Special Reports
MA Top 30 Professional: Jackson Cooper
Major Gifts Manager
Pacific Northwest Ballet
For Jackson Cooper, fundraising means “talking to people who love what you love.” That love has carried him to positions as major gifts manager at Pacific Northwest Ballet and as the precocious 23-year-old executive/artistic director at Chamber Music Raleigh. He reports increased revenue streams and board membership at both organizations.
Cooper traces his interest in arts administration to a production of Grease he saw at age 14 at The North Carolina Theater in Raleigh. He remembers thinking, “‘How do I do that? How do I get 1,200 people to be excited about the same thing I’m excited about?’ I learned that it was producing.”
Bitten by the theater bug, he asked his mom to help him fire off an email to the company, which agreed to take him on as an intern, first in its music department then in fundraising. Other roles at Raleigh performing arts organizations followed, including helping to organize a 24-hour theater festival in the city—and that was even before Cooper headed off to college at UNC Greensboro. There, he freelanced as a critic for a handful of North Carolina papers and pursued his interest in orchestral conducting, graduating with a double major in theater and business.

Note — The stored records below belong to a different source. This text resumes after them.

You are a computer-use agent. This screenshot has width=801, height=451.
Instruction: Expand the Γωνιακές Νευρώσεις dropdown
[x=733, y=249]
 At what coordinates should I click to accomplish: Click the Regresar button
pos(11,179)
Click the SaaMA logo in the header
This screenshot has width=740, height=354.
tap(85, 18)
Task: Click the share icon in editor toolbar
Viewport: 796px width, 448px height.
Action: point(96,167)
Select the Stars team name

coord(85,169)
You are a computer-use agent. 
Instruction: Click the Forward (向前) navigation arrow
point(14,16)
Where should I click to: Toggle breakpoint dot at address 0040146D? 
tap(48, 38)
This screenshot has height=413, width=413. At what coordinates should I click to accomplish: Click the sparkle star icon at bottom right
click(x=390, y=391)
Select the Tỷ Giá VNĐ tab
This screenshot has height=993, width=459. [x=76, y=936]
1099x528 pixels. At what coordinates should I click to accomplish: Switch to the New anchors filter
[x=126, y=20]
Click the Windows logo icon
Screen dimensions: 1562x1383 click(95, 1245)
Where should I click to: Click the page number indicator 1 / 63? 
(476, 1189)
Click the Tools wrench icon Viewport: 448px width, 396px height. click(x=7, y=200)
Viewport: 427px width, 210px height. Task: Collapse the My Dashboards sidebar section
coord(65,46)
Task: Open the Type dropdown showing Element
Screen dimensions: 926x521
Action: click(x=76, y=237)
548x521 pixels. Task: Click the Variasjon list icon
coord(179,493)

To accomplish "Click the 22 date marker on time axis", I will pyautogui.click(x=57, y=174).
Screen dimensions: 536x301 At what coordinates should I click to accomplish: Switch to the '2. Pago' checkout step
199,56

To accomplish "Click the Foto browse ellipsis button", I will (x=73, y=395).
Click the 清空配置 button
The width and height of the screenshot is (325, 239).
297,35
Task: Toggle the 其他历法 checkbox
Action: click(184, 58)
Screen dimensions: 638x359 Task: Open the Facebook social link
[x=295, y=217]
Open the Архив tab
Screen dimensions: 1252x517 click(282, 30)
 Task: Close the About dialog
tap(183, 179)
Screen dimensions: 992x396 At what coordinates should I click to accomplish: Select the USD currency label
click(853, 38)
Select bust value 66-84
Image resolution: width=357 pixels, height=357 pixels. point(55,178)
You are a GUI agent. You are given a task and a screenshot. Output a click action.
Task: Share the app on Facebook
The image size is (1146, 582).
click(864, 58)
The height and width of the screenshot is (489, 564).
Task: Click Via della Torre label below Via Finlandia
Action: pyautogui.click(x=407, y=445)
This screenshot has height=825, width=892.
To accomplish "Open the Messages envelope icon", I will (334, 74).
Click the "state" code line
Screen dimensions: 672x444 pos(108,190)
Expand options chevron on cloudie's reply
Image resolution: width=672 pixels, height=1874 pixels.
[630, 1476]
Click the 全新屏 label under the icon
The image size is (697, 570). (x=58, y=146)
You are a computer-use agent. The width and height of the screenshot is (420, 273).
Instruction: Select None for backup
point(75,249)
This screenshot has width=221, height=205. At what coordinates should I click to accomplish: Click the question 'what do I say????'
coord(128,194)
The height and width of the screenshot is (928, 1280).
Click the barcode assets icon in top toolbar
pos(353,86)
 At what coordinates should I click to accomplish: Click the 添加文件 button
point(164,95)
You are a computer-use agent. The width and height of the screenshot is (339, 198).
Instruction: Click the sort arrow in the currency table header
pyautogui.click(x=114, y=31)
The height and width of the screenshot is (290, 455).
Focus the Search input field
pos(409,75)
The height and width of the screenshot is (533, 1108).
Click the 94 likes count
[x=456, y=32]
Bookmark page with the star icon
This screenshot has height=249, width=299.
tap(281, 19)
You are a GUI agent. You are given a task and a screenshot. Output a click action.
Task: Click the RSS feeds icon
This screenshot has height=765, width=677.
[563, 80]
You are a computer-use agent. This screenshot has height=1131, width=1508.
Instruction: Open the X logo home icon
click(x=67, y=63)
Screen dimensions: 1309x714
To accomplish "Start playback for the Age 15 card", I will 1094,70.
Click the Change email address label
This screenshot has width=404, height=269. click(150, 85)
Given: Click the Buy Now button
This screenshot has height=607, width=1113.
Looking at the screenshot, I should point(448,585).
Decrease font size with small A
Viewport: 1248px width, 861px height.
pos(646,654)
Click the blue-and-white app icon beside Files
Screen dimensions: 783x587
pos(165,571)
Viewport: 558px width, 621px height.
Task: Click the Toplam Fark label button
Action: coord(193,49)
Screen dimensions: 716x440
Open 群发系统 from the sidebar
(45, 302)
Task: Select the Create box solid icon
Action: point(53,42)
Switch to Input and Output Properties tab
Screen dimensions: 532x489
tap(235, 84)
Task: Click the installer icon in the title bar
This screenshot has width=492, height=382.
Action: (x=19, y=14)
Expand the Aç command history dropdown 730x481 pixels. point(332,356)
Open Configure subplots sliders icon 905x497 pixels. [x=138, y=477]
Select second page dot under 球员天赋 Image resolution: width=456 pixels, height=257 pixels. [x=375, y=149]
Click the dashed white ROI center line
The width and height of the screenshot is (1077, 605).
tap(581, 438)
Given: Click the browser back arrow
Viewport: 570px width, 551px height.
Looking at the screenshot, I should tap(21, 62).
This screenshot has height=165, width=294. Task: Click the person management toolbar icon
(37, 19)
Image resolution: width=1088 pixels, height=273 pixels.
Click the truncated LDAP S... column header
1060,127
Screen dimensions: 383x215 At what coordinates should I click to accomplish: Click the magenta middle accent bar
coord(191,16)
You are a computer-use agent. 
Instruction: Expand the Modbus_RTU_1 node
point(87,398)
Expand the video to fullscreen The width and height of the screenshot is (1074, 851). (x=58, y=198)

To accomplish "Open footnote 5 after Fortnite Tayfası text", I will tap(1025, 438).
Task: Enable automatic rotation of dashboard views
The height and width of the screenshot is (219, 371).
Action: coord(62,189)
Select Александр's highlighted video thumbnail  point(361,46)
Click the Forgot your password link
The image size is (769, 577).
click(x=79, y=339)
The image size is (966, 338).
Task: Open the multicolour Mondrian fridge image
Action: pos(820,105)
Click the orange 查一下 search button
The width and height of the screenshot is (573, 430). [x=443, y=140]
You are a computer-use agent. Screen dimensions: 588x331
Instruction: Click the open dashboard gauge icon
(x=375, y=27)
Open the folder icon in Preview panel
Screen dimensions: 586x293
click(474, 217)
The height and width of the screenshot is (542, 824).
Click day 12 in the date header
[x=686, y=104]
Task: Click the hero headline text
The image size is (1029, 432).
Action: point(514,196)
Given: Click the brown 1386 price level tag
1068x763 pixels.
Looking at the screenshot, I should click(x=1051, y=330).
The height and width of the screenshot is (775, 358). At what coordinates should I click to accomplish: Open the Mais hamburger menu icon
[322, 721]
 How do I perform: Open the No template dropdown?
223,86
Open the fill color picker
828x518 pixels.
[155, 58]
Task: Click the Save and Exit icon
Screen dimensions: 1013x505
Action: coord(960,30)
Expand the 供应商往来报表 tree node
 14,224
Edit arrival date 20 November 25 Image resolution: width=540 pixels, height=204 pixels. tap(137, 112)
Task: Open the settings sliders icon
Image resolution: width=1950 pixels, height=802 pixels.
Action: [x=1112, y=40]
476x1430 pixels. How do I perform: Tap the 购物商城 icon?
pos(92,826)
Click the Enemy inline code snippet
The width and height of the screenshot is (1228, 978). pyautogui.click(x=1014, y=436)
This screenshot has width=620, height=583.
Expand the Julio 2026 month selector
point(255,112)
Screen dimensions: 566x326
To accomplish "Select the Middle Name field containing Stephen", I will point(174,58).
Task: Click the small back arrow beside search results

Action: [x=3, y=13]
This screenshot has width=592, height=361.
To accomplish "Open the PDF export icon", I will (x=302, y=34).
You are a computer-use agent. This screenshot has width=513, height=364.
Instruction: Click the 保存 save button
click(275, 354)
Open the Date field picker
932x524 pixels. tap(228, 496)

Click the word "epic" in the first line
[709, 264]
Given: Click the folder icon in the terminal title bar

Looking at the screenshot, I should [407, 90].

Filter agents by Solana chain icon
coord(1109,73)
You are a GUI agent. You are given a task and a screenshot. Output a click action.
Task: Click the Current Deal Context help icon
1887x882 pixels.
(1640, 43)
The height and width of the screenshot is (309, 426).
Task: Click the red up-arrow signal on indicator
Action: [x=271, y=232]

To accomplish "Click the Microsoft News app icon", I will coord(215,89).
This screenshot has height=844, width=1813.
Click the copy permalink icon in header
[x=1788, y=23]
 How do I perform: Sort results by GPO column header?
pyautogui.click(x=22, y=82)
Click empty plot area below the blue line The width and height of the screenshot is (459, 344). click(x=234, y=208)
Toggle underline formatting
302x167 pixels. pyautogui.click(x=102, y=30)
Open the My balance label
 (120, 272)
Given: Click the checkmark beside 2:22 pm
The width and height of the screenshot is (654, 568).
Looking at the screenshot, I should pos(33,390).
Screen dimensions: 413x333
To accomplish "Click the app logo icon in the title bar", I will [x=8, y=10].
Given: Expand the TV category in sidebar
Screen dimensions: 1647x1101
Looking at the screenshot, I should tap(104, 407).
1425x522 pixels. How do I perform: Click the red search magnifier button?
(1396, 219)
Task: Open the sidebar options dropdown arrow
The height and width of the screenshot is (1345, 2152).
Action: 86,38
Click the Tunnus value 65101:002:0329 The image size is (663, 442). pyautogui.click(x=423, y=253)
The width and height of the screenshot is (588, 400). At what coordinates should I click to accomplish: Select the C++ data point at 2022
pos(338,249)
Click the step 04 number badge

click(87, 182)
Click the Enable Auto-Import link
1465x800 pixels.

UNC Greensboro didn’t have an arts management program when he attended. Now, in a full-circle homecoming, he teaches it at his alma mater over Zoom and at Seattle University. He has also authored a children’s book about the importance of philanthropy (A Kid’s Book About Kindness) and is co-authoring one about sustainable fundraising, which he reports is scheduled to be issued in 2027 by Columbia Business School Publishing. He sees these recent projects as his way to give back to the field. “I equate my journey now to Taylor Swift: This is my Eras Tour, and I’m in a service era,” Cooper quips.